Умение юной артели проверили на Якиманке. Привели в порядок приемные залы французского особняка — переложили паркет, подновили кафель, окрасили рамы, — по слухам, привередливые французы довольны. А коли так, недолга дорога и к шведам… Одним словом, Поварская и Спиридоньевка в большей мере, чем это было до войны, становились посольскими улицами, отразив перемены, происшедшие в последние два года в Европе и в мире…
Поэтому, когда наркоминдельскую площадь покидает шумная ватага юнцов в брезентовых робах, больше всякой меры выпачканных белилами, и, предводимая церемонным дедом, направляет свои стопы к знатному Старомосковью, каким всегда были Арбат и Приарбатье, это, по всем данным, знак добрый — еще одно посольство обосновалось в Москве, а следовательно, совершился акт признания…
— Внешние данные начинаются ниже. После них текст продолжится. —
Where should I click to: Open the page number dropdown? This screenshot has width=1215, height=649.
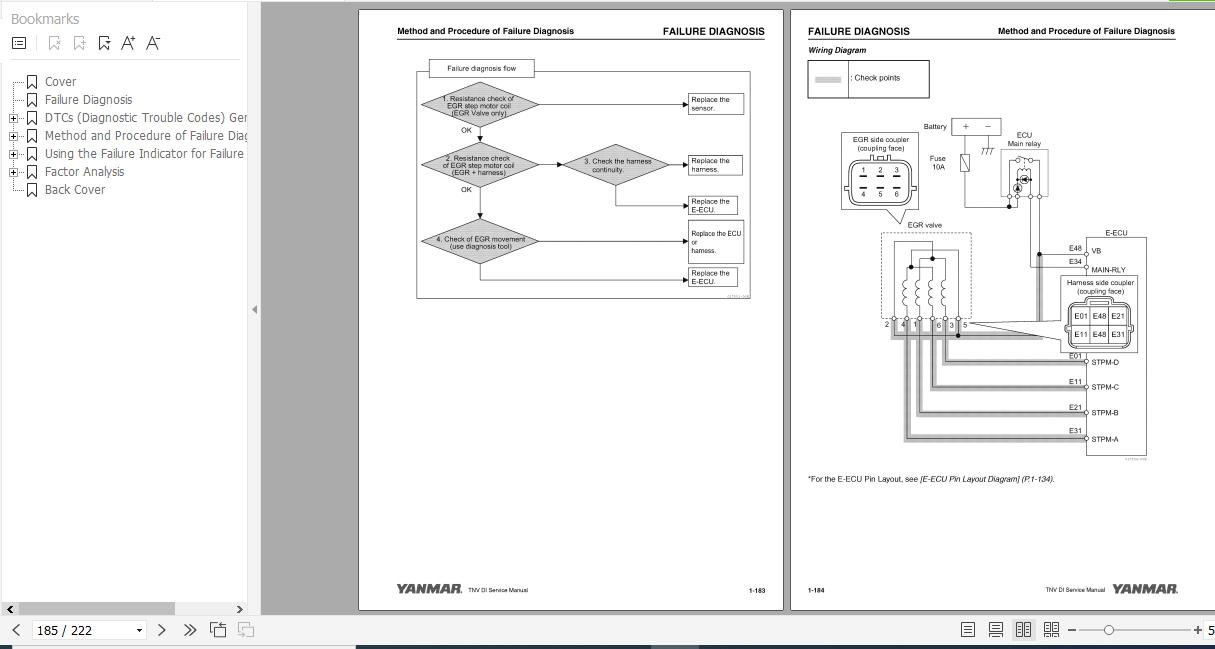point(140,630)
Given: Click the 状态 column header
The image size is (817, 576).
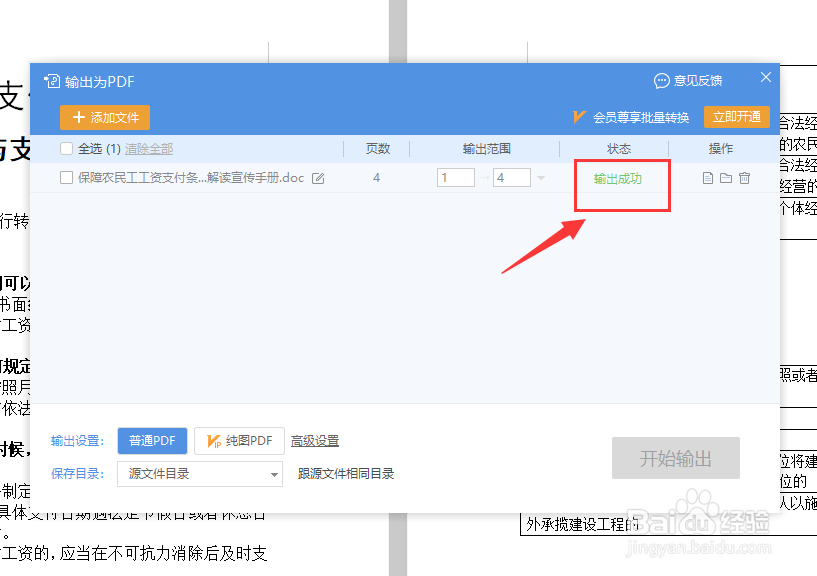Looking at the screenshot, I should click(618, 147).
Тамбиев прилетел в Москву на исходе ночи и, едва дождавшись утра, позвонил Глаголеву. Телефон отозвался гудками, в которых Николай Маркович вдруг почуял тревогу. Он едва не уронил трубку. Телефон продолжал гудеть с неодолимой тоской, надсаживаясь, — казалось, это гудение проникает под кожу. Тамбиев взял машину и рванул на Малую Дмитровку — в глаголевскую редакцию. Большой редакционный двор был полон грузовых машин. Дежурный вахтер спал, прикрыв седую голову свежим номером газеты, он ею оборонялся от всех треволнений утра. Как ни крепок был его зоревой сон, но, открыв глаза и взглянув на Тамбиева, он понял, что ему надо не столько встревожить гостя, сколько успокоить. «Сказывают, той ночью старика отвезли в лефортовский госпиталь, поначалу было худо, но самое страшное минуло. Одним словом, держи курс на Лефортово, стариковская палата, сердечный удар… Отчего удар? Как по-твоему, отчего он бывает, удар? Что-то с дочкой стряслось… С дочкой… Но ты, того, не тревожься, старик выдюжил…» Вот это «выдюжил» только и осталось в сознании Тамбиева, когда он устремился на пикапчике в Лефортово.